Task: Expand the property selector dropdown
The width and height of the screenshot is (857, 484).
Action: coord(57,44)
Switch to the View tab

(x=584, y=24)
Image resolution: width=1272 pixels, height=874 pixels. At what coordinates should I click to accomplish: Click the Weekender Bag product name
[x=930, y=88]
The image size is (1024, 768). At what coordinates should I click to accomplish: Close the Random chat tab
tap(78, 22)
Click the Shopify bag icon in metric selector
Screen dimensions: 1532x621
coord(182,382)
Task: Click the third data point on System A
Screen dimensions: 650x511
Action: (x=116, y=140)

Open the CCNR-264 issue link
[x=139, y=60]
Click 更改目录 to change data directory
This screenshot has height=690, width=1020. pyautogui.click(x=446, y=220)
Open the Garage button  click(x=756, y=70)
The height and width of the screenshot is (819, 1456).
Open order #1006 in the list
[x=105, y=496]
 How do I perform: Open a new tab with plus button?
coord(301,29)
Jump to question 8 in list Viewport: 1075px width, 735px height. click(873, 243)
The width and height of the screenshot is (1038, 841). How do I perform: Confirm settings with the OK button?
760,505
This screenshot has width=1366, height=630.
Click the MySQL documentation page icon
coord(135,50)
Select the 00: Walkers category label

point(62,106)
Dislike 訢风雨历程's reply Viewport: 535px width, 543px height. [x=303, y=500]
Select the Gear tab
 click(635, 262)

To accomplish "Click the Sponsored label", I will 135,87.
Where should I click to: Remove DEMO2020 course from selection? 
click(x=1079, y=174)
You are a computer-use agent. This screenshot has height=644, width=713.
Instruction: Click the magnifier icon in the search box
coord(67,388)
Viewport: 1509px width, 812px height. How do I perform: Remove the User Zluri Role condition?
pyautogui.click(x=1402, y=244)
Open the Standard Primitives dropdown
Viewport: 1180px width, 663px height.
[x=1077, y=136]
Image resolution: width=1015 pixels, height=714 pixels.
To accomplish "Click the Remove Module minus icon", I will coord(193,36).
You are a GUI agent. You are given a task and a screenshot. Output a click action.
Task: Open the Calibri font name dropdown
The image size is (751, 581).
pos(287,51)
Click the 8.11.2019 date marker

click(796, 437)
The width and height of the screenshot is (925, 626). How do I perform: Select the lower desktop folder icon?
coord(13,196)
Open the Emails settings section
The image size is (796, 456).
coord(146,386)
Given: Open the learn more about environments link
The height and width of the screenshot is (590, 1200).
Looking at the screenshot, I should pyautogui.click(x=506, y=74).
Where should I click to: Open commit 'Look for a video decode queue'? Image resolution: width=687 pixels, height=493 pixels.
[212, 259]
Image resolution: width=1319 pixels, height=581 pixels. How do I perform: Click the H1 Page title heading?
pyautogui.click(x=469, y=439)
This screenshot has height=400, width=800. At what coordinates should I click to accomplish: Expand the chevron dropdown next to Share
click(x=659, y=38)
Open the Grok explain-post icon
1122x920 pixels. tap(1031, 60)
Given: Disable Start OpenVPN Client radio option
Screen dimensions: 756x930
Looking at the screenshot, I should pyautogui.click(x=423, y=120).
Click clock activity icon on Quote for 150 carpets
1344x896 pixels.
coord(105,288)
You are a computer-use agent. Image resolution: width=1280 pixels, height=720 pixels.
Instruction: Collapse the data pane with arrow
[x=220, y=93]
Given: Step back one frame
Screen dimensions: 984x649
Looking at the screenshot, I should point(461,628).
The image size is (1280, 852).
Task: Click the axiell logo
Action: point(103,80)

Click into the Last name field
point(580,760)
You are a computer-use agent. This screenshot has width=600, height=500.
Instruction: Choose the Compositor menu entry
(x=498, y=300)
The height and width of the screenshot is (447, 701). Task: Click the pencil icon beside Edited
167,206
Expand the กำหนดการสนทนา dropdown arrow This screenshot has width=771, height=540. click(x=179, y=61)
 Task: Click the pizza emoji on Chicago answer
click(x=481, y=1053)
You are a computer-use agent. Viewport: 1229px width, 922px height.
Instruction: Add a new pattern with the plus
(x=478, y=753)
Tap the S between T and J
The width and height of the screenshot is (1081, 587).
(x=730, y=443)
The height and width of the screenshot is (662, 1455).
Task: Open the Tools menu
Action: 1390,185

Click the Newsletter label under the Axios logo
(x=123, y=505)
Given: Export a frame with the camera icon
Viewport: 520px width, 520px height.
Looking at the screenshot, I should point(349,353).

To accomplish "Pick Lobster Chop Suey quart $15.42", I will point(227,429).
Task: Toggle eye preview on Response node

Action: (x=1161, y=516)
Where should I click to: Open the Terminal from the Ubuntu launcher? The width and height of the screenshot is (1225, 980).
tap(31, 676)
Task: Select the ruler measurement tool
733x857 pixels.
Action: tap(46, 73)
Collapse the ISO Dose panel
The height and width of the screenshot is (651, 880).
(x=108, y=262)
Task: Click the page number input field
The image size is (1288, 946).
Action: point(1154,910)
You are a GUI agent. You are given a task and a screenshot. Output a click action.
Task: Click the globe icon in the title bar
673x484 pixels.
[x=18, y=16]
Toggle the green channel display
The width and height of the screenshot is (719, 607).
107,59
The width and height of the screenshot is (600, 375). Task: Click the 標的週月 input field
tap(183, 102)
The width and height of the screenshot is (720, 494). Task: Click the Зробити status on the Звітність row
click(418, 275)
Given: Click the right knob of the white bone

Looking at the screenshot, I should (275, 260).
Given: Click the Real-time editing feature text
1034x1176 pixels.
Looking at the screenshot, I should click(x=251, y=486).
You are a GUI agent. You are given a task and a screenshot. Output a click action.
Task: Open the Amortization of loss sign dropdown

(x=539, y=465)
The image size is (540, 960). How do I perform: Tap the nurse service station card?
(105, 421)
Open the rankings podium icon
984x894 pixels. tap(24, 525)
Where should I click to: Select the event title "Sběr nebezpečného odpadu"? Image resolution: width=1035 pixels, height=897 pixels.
☆ ☆ ☆ ☆ ☆ ☆ ☆
Exercise prompt =
Which lines of the records above hold the word "computer"? Copy each of them.

Exercise output =
You are a computer-use agent. This screenshot has height=644, width=713.
You are a computer-use agent. Image resolution: width=1280 pixels, height=720 pixels.
You are a computer-use agent. This screenshot has width=600, height=500.
You are a computer-use agent. Viewport: 1229px width, 922px height.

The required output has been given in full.